Beslenme alışkanlıklarımızı ve yiyip içtiklerimizi gözden geçirip; doğru tercihler yapmak hayati önem taşır.
İŞLENMİŞ GIDALARA DİKKAT
Günümüzde doğal gıdaların yerini işlenmiş, hazır, kalorisi bol, kolay tüketilen abur cubur vasfında yiyecekler aldı. Bu tür gıdalar, kimyasal işleme tabi tutularak tatları, renkleri, dokuları değişmiş, radyasyona maruz kalmış, genetiğiyle oynanmış gıdalardır ve içlerindeki sağlığa yararlı vitamin, mineral, lif, fitobesin gibi unsurların büyük bir kısmı da ortadan kalkmıştır. İçinde bol miktarda hayvansal protein, yağ, soya, mısır, buğday, şeker, tuz ve katkı maddeleri bulunan bu işlenmiş rafine gıdaların sağlığa yararlı herhangi bir olumlu etkisinin olmayacağı açıktır. Günümüzde günlük kalorilerin en az yarısı bu sağlığa zararlı paketli işlenmiş gıdalardan elde edilmektedir. Bu da obezite ve kronik hastalıkların en önemli nedenlerinden biridir.
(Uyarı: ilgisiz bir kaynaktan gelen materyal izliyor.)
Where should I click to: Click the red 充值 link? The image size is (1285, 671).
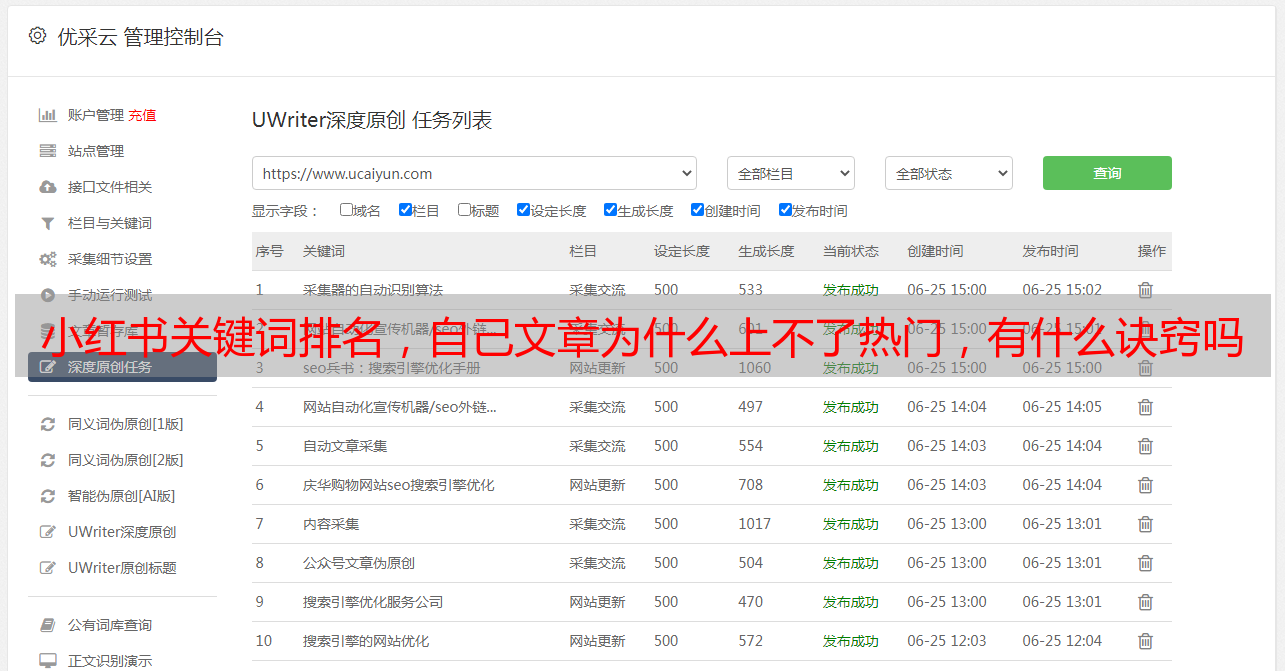pyautogui.click(x=142, y=115)
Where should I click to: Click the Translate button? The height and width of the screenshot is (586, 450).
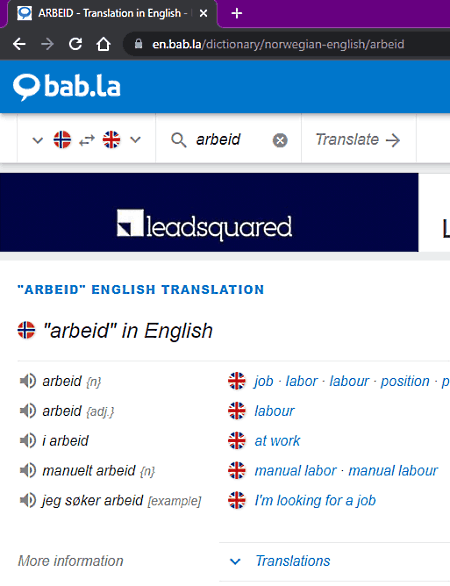pos(358,140)
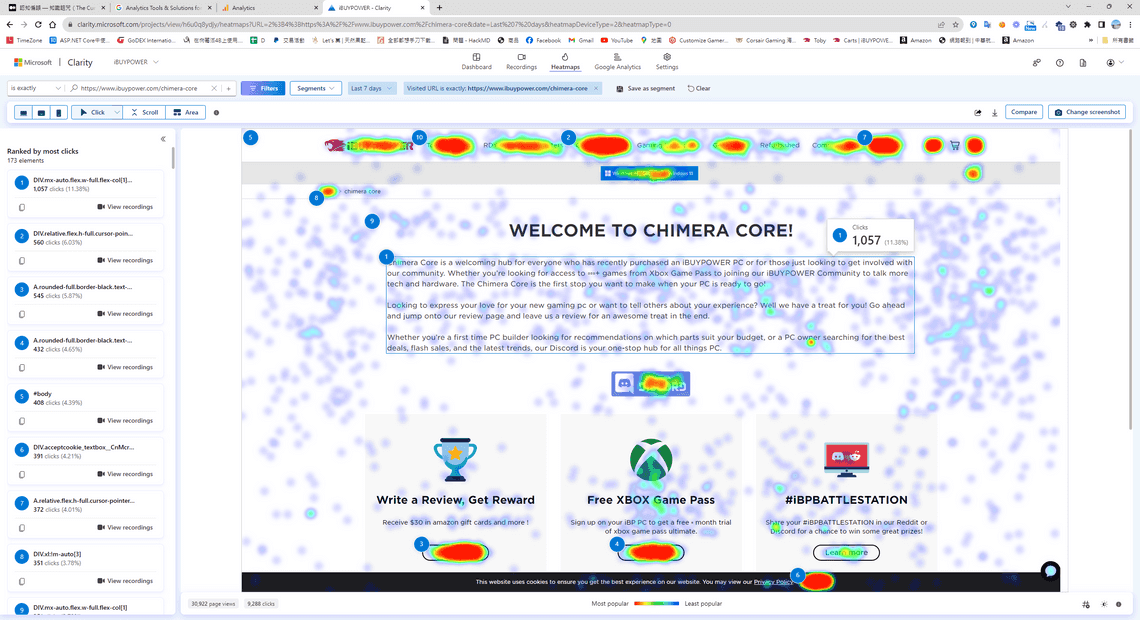
Task: Open the help question mark icon
Action: [x=1060, y=63]
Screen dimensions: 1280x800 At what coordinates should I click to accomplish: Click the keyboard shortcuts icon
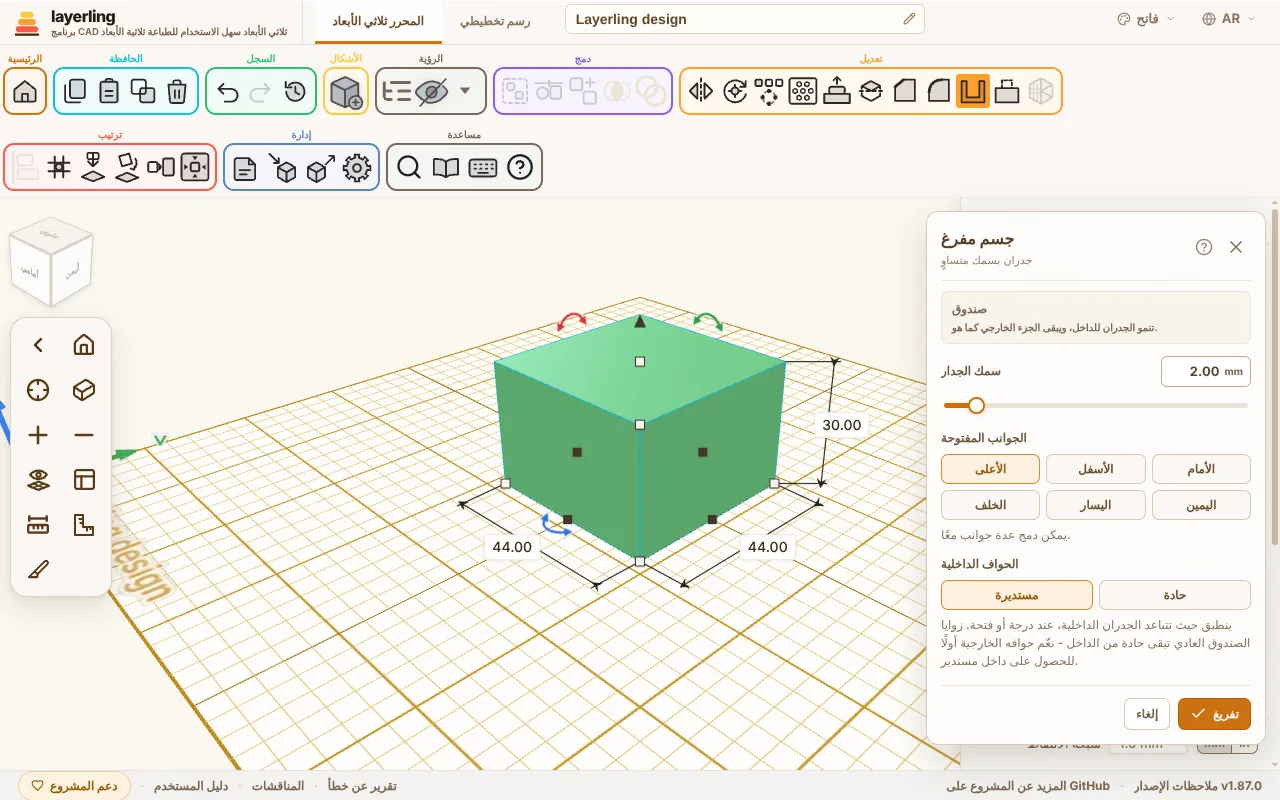(483, 168)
Çok fazla hayvansal gıda tüketmek
Sağlıklı ve uzun yaşamak için miktar, çeşit ve kalite göz önünde bulundurulduğunda bitkisel gıdalar, hayvansal gıdalara gerek kalmadan sağlık için yeterli olabilir. Çeşitli bitkisel besinleri çok az işleyip, pişirip, tuzlayıp tüketmek sağlığa önemli katkı sağlar. Bu süreçte en çok, çiğ veya buharda az pişmiş gıdaların tercih edilmesi gerekir. Endüstriyel olarak yetiştirilmiş hayvansal ürünlerin içerisinde bol miktarda doymuş yağ; kolesterol; endüstriyel ve kimyasal toksinler; bol miktarda kalori, çok az vitamin, mineral, lif bulunur. Bu nedenle günlük kalorilerin en fazla % 10 kadarı organik hayvansal gıdalardan gelmelidir.
Aşırı ve dengesiz yemek
Üç öğün yemek, sürekli atıştırmak sağlığa zararlıdır ve obeziteye yol açar. Kaliteli iki öğün yemek, 20.00'den sonra yemek yememek, haftada iki gün kalori miktarını azaltmak ise çok sağlıklıdır. Besinleri birbirleriyle bağdaştırmak önemlidir. Bunun ilk kuralı konsantre hayvansal proteinler ile nişastalı karbonhidratları birlikte tüketmemektir. Günümüzde bu kural tamamen ihmal edilmektedir. Et ve patatesin bir arada tüketildiği hamburger ve kızarmış patates bunun en tipik örneğidir. Hayvansal protein tüketimiyle ilgili ikinci temel kural ise et, süt, süt ürünleri ve yumurta gibi iki değişik hayvansal proteini aynı zamanda tüketmemektir. Meyveler mutlaka kahvaltı öncesi ve öğün aralarında tüketilmelidir.
Yağın miktarını abartmak
Türk mutfağının bir özelliği, yemeklerin çok yağlı hazırlanması, salatalara bol miktarda yağ dökülmesidir. Yağ, lezzetli olmakla birlikte obezitenin önemli sebeplerindendir. Çiğ veya buharda pişirme yöntemi tercih edilmelidir.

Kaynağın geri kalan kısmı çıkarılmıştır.